- Interactive map of Ōtakano Kanga ruins
- 35°29′43″N 133°41′34″E﻿ / ﻿35.49528°N 133.69278°E
- Periods: Nara - Heian period
- Location: Kotoura, Tottori, Japan
- Region: San'in region

History
- Built: 7th-9th century AD

Site notes
- Elevation: 27 m (89 ft)
- Public access: No

= Ōtaka Kanga ruins =

Archaeological site in Japan

The Ōtakano Kanga ruins (大高野官衙遺跡, Ōtakano kanga iseki) is an archaeological site with the ruins of a Nara to Heian period government administrative complex located in what is now the Tsukishita neighborhood of the town of Kotoura in Tottori prefecture in the San'in region of Japan. The site has been protected as a National Historic Site from 2014.

==Overview==
In the late Nara period, after the establishment of a centralized government under the Ritsuryō system, local rule over the provinces was standardized under a kokufu (provincial capital), and each province was divided into smaller administrative districts, known as (郡, gun, kōri), composed of 2–20 townships in 715 AD. Each of the units had an administrative complex, or kanga (官衙遺跡) built on a semi-standardized layout based on contemporary Chinese design.

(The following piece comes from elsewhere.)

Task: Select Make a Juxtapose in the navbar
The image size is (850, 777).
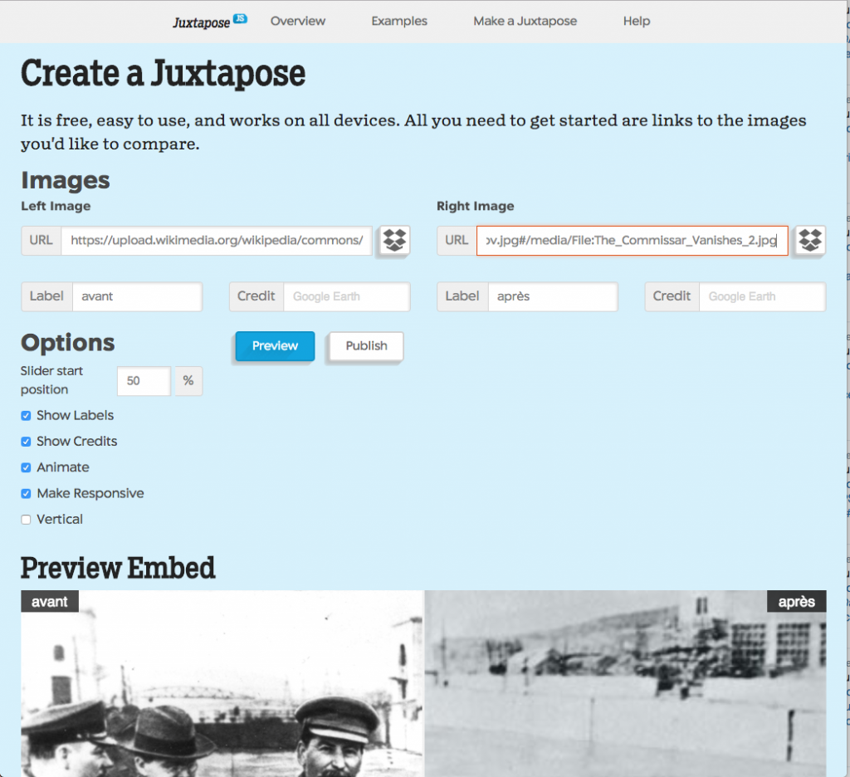Action: coord(525,21)
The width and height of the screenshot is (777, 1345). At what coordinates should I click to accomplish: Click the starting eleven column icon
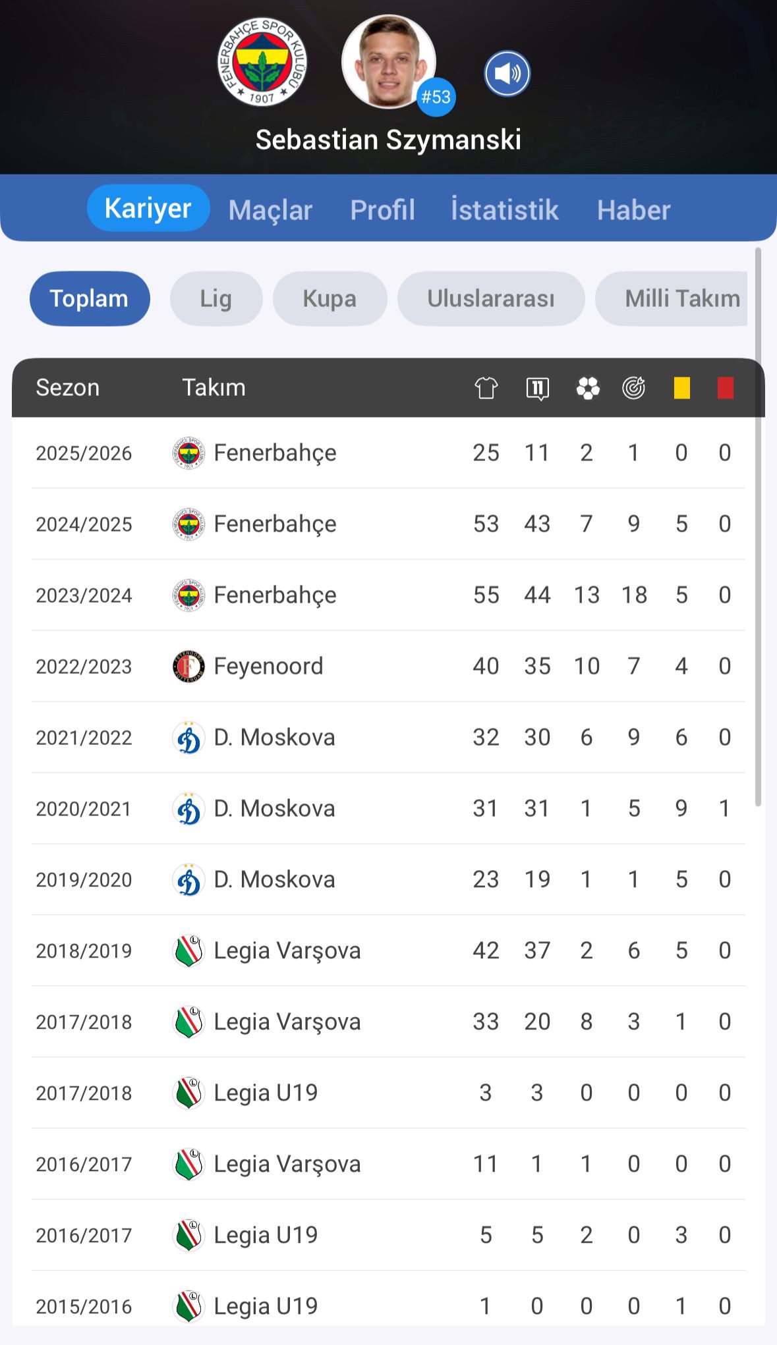coord(537,388)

The Konda Ōtakano ruins are believed to be the site of the Shōsō (warehouses where tax grains and property were stored) of a local government complex that existed from the end of the 7th century to the latter half of the 9th century. Some 350 meters to the west across the valley from this site is the Saioo temple ruins (Special Historic Site), from the late Asuka period. Archaeological excavations of the site commenced in 1981, including by ground-penetrating radar in 2003, and the traces of numerous structures was confirmed. These included 23 pillared building foundations, three traces of fences and five traces of ditches. Many of the buildings had densely-located support pillars, indicating a raised floor construction with a design to support considerable weight and were located in orderly rows. In addition, the presence of carbonized grains were unearthed has led to this site being identified as the taxation warehouse granary of Yatsuhashi County, Hōki Province.

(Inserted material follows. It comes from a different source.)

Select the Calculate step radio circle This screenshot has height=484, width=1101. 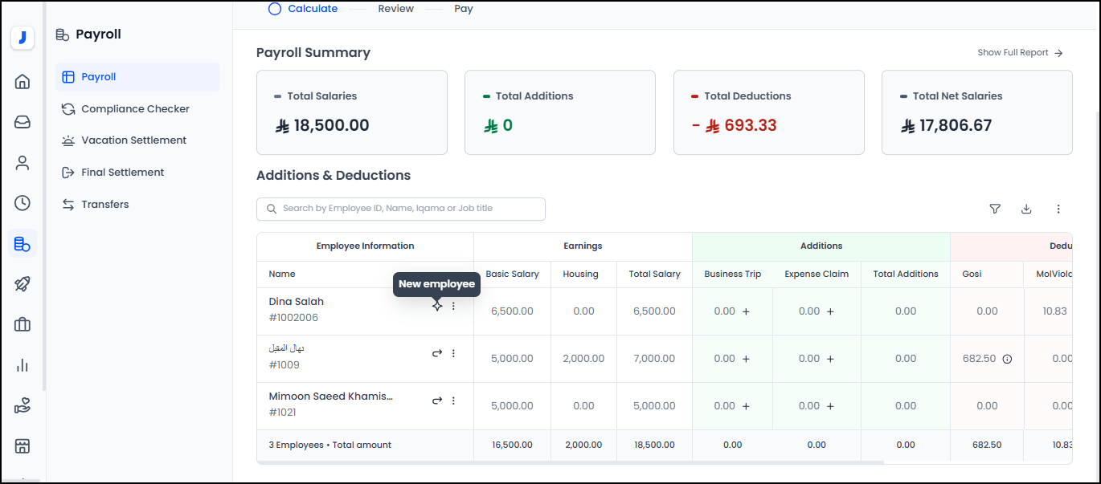coord(275,9)
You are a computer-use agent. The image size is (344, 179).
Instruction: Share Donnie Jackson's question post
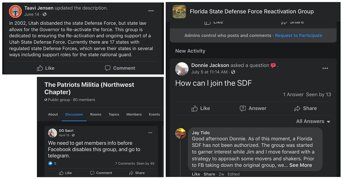point(306,108)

The main part of the ruins is a rectangular site measuring 105 meters from north-to-south and 130 meters from east-to-west. There is evidence indicating that the site was expanded to the east and south at one pint. Based the ages of the unearthed Sue ware and Haji ware pottery, it is believed that the government office lasted from the end of the 7th century to the latter half of the 9th century, divided into the three periods. Phase I was from the end of the 7th century to the middle of the 8th century. Phase II is from the 8th century to the first half of the 9th century, and consists mainly of foundation stone buildings. Phase III is the latter half of the 9th century, when new ditches were dug and the site was expanded.

The site is located near the Ōtaka Kofun cluster, a group of small-scale kofun burial mounds from the middle to late Kofun period (5th to 7th centuries). However, at present, only Mound No. 4 (round mound) remains at the southern end of the designated historic site, and the tumuli have been destroyed.